The Wall Street Journal | August 19, 2015

Parchin nuclear facility in IranThree more Senators have declared against President Obama's Iran nuclear deal in recent days, and don't be surprised if more follow after Wednesday's bombshell from the Associated Press. The news service reports that Iran will be allowed to use its own inspectors at the secret Parchin nuclear site under its secret side agreement with the International Atomic Energy Agency (IAEA).

This is a new one in the history of arms control. Parchin is the military complex long suspected as the home of Iran's nuclear-weapons and ballistic-missile development. The IAEA has sought access to Parchin for more than a decade, and U.S. officials have said the deal requires Iran to come clean about Parchin by agreeing on an inspections protocol with the IAEA by the end of this year.

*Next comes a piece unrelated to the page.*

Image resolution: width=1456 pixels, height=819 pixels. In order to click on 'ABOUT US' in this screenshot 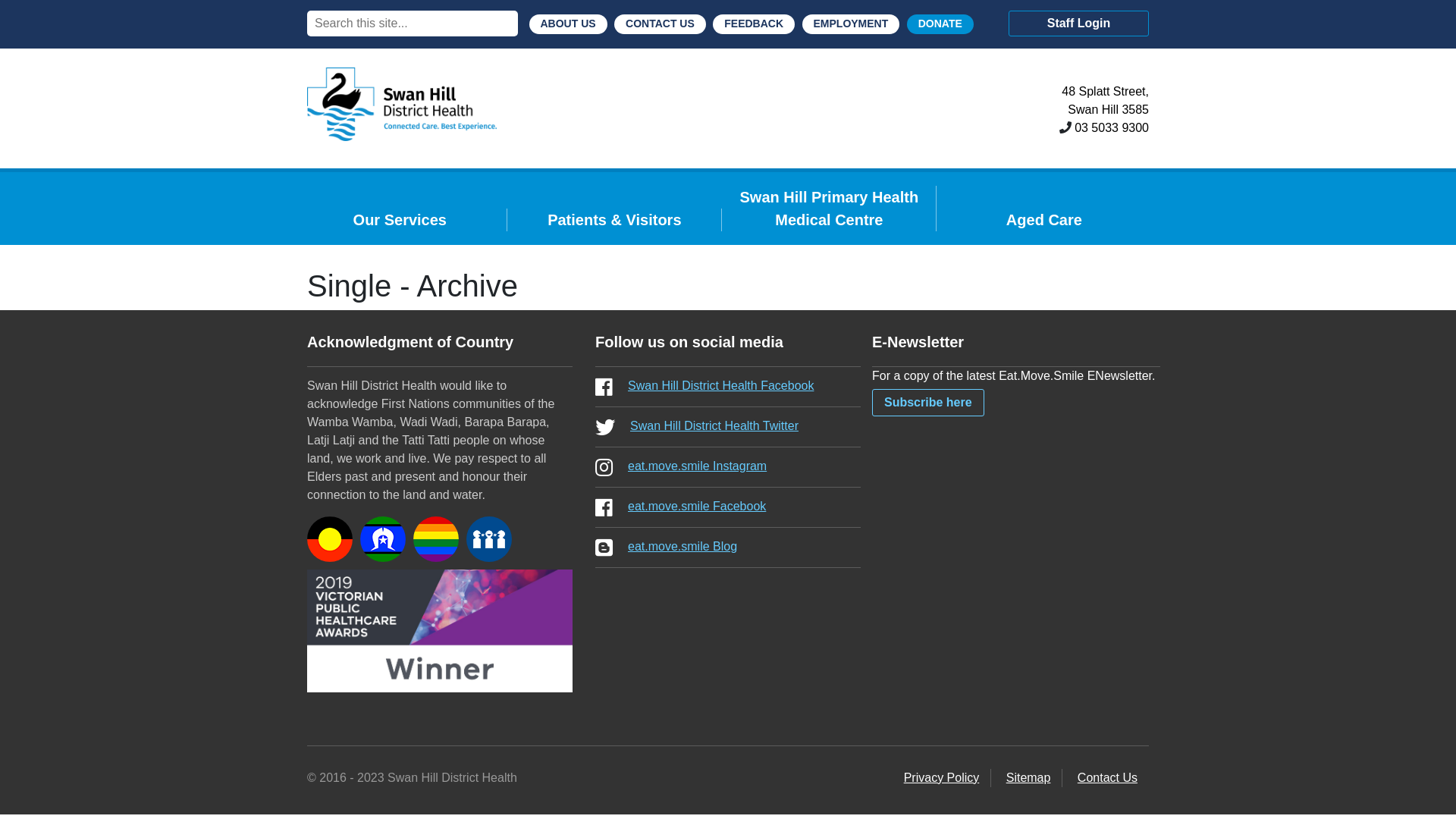, I will do `click(567, 24)`.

But that spin started to unravel three weeks ago with the discovery that the Parchin inspections were part of a secret side agreement between the IAEA and Iran—not between Iran and the six negotiating countries. Secretary of State John Kerry has said he hasn't read the side deal, though his negotiating deputy Wendy Sherman told MSNBC that she "saw the pieces of paper" but couldn't keep them. IAEA Director General Yukiya Amano has told Members of the U.S. Congress that he's bound by secrecy and can't show them the side deals.

That secrecy should be unacceptable to Congress—all the more so after the AP dispatch. The news service says it has seen a document labelled "separate arrangement II." The document says Iran will provide the IAEA with photos and locations that the IAEA says are linked to Iran's weapons work, "taking into account military concerns."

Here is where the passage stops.